5 out of 5 stars Mountain Of Life.......2006-04-14

Da Chen's rendition of memories etched within his heart is very descriptive. I especially like this passage:

"...The thoughts tortured me and I squirmed in shame and humiliation, but I had to face reality. The teacher could throw me out with a sneer on his face. That was fine, I had thick skin. A poor child couldn't afford to have thin skin. Only rich boys and well-to-do girls with cute little butterflies in their hair could afford to have thin skin"

For a child of nine, to have such vivid memory of a childhood, is startling. The innocence and words crafted makes Colors of the Mountain, a reading worth investing time in.

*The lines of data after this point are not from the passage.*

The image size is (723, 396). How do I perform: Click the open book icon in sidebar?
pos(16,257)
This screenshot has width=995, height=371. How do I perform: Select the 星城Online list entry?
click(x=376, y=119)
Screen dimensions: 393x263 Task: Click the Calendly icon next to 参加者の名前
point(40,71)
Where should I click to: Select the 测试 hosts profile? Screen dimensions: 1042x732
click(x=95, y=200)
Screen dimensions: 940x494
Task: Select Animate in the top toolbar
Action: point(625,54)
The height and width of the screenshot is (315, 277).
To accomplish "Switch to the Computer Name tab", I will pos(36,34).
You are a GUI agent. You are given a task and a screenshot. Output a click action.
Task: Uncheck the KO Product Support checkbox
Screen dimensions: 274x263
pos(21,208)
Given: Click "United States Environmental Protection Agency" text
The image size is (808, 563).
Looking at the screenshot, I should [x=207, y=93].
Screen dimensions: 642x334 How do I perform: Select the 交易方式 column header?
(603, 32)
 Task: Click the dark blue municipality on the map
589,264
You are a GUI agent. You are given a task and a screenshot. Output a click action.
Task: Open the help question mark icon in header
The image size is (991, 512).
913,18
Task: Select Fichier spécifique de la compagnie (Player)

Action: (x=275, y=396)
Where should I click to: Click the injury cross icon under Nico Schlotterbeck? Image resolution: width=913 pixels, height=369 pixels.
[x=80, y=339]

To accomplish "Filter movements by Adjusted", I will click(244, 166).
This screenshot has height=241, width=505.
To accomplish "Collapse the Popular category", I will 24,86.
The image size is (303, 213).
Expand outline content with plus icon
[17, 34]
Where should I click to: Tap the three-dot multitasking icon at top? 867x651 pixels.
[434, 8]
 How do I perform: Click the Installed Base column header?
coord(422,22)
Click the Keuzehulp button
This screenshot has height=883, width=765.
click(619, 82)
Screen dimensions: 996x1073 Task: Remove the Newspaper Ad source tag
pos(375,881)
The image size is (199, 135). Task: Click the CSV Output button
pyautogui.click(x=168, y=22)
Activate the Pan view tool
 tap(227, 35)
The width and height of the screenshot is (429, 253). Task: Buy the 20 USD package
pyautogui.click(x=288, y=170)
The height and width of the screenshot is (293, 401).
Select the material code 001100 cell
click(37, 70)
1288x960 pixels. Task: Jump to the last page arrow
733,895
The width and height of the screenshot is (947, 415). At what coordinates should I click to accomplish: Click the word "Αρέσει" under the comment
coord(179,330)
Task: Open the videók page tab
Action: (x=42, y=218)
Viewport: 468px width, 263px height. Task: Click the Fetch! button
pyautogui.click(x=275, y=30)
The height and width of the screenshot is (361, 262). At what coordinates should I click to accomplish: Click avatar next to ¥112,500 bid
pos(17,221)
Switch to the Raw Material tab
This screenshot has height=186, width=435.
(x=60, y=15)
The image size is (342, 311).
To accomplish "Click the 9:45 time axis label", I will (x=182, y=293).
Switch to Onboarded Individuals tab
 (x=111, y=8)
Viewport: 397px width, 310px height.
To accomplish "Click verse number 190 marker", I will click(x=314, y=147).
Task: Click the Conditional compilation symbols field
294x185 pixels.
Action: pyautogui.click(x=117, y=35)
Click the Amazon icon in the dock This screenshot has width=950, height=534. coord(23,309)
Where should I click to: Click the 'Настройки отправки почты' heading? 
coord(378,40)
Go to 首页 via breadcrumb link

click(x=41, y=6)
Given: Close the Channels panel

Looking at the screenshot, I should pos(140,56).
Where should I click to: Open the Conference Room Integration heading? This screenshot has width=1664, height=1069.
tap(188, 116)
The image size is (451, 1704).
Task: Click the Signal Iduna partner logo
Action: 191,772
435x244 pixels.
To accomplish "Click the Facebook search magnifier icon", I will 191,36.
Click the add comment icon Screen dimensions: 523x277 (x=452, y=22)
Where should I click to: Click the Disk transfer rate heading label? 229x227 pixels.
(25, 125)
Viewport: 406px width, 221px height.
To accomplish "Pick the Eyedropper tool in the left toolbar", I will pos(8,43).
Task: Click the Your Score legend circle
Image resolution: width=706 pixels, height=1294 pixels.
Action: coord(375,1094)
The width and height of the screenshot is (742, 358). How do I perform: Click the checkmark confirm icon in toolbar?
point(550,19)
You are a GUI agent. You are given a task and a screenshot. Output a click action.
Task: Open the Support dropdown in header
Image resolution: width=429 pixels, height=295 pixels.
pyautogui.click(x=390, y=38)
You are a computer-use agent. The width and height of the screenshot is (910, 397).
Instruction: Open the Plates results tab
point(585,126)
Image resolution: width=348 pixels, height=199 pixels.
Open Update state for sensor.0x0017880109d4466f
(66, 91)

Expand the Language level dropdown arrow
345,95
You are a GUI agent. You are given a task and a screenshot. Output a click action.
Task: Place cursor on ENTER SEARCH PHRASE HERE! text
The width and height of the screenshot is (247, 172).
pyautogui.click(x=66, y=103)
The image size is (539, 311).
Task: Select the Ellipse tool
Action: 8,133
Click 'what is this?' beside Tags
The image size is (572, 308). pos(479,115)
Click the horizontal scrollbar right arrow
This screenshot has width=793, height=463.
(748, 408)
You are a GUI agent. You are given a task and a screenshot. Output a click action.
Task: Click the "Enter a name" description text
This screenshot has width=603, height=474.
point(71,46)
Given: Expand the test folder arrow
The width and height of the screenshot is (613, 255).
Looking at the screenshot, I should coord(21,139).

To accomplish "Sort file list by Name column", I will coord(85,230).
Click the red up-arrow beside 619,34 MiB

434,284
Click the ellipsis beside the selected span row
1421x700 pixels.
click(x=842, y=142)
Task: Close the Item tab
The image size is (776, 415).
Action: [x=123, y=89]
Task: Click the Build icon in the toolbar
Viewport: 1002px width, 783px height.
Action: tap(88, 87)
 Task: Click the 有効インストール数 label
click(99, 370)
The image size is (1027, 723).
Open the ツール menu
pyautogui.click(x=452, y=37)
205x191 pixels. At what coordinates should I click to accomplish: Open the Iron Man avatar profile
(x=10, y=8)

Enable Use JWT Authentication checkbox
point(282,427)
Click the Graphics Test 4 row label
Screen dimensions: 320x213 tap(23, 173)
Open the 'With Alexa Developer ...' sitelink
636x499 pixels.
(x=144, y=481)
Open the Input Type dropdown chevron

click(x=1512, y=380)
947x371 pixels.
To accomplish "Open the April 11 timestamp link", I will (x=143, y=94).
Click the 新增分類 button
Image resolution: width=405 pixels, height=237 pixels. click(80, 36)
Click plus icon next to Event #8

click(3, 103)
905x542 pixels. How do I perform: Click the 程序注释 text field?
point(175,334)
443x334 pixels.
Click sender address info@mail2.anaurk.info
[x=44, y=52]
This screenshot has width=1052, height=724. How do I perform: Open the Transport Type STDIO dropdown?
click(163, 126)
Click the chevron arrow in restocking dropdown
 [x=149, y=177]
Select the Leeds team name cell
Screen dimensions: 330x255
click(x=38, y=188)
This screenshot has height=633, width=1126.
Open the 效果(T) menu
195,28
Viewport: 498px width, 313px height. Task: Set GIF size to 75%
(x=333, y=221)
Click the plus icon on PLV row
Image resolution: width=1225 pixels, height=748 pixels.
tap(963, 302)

Reading between the words give you an insight to how deep Da Chen's spiritual values are.

An amazing, funny and innocent book!

4 out of 5 stars Interesting book.......2006-02-28

I enjoyed reading the book. I praise the author for his hard work and his motivation to improve himself and his life. I do agree with another reader that the author very often patted himself on the back, which I have concluded that it's a weakness of a person who had a difficult life.
Although the author often patted himself on the back, but terms he used to describe feelings, places and situations were touching and close to heart. Over all, it's a good book to read and to learn what Chinese people had to do to survive the Mao's time.